Cette cinquième série a vu Matt Smith succéder à l’époustouflant David Tennant dans le rôle-titre, ce qui n’a pas manqué de jeter un certain effroi parmi les fanboys. Après avoir vu le dernier épisode, je peux les rassurer (pour autant qu’on puisse rassurer ce genre de petite créature craintive): il est très bien. Ceux qui craignaient, au vu de son jeune âge et de sa belle gueule, voir la série virer à du Twilight transdimensionnel peuvent dormir tranquille: Matt Smith est bel et bien le Docteur.

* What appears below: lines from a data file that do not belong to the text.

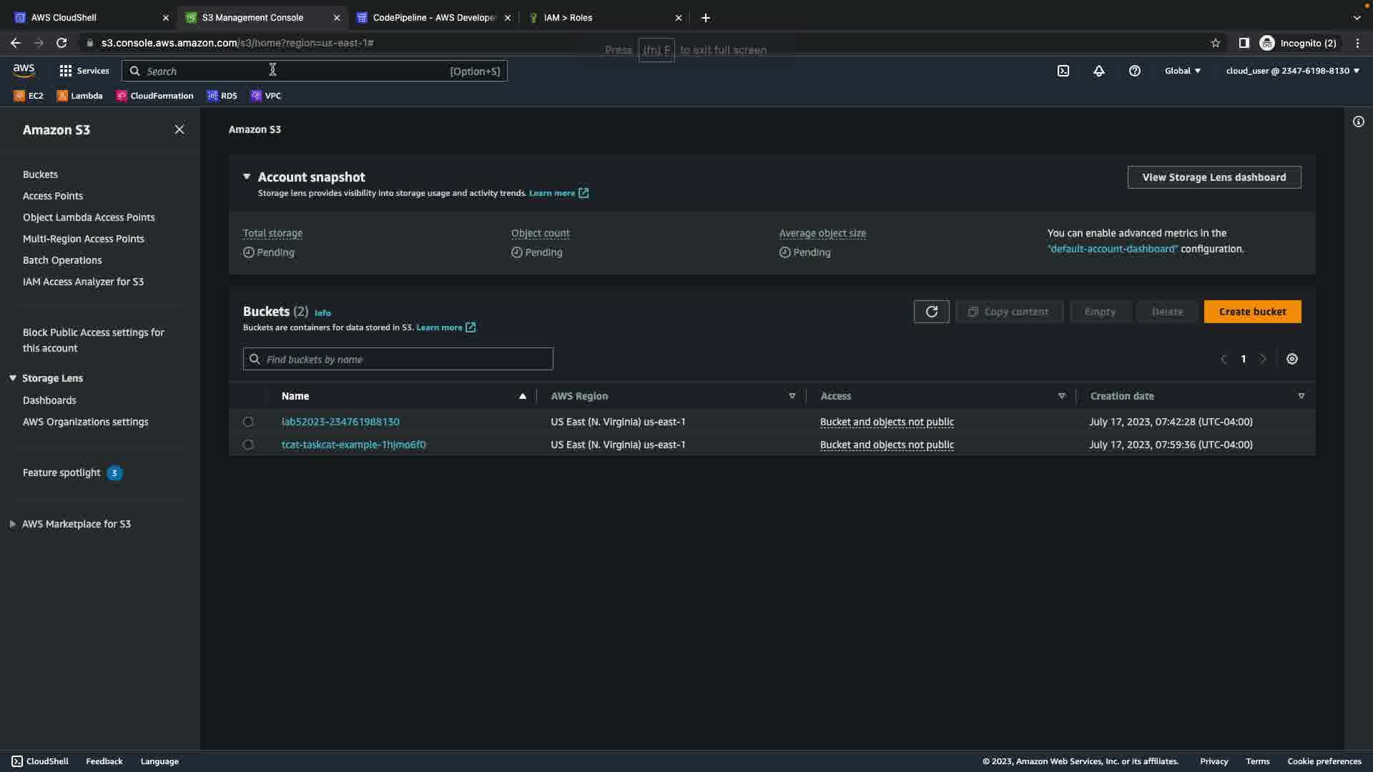Open buckets table preferences gear icon

click(x=1292, y=359)
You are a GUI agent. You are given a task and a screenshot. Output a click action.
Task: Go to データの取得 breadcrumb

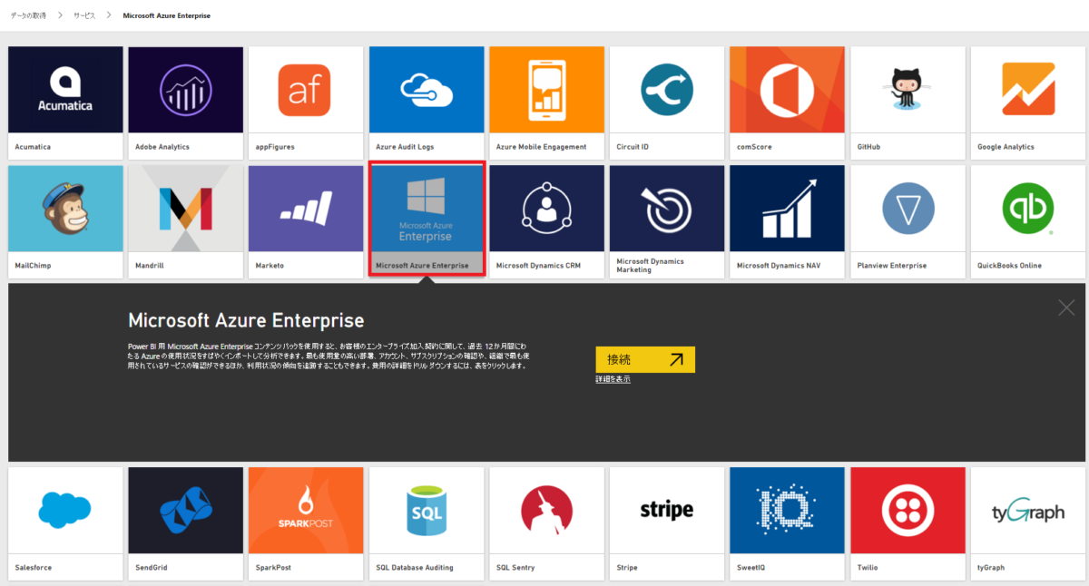tap(28, 15)
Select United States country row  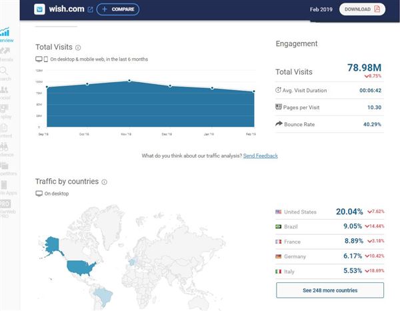(329, 212)
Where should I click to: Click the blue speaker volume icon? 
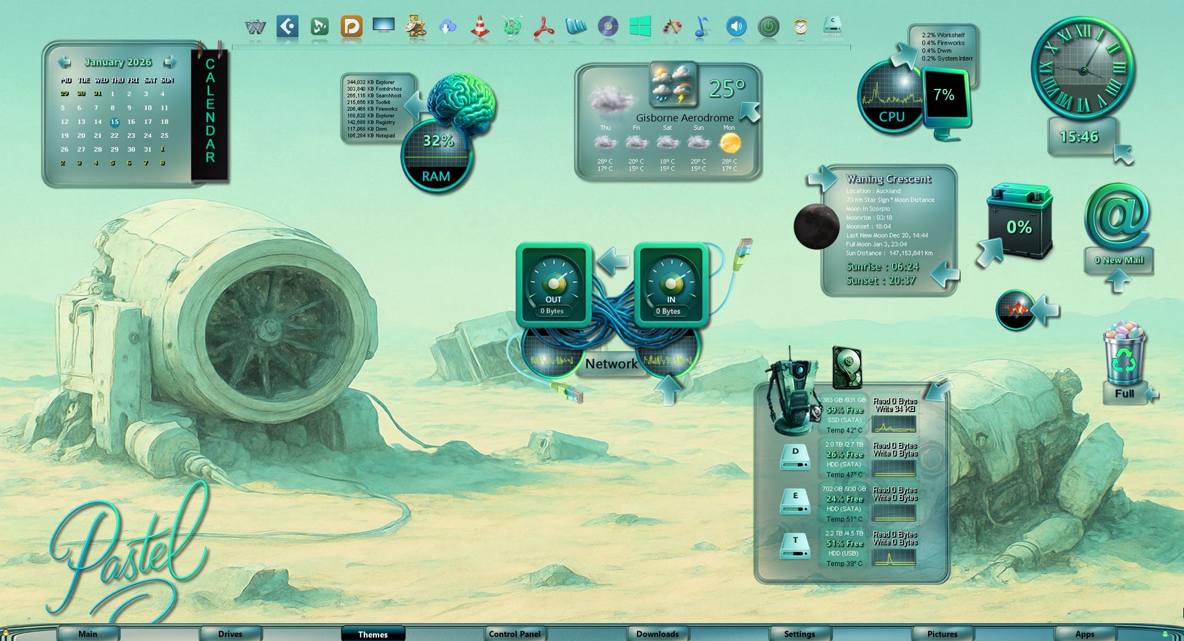(736, 27)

Et Amy Pond (Karen Gillan), son compagnon du moment, est une personnalité tout aussi attachante que Rose Tyler ou Donna Noble, quoique dans un autre registre (je garde personnellement un gros faible pour Martha Jones, mais c’est principalement esthétique).

Je ne révèlerai rien de la trame qui court tout au long de cette saison, sinon que Steven Moffat, l’un des maîtres architectes qui scénarisent la série, s’amuse beaucoup avec les concepts sous-jacents à la série, la nature du Docteur, du TARDIS et des voyages temporels. Les histoires sont tantôt sérieuses, tantôt loufoques et on s’amuse beaucoup de voir le Docteur virevolter au milieu de l’adversité (même s’il court beaucoup).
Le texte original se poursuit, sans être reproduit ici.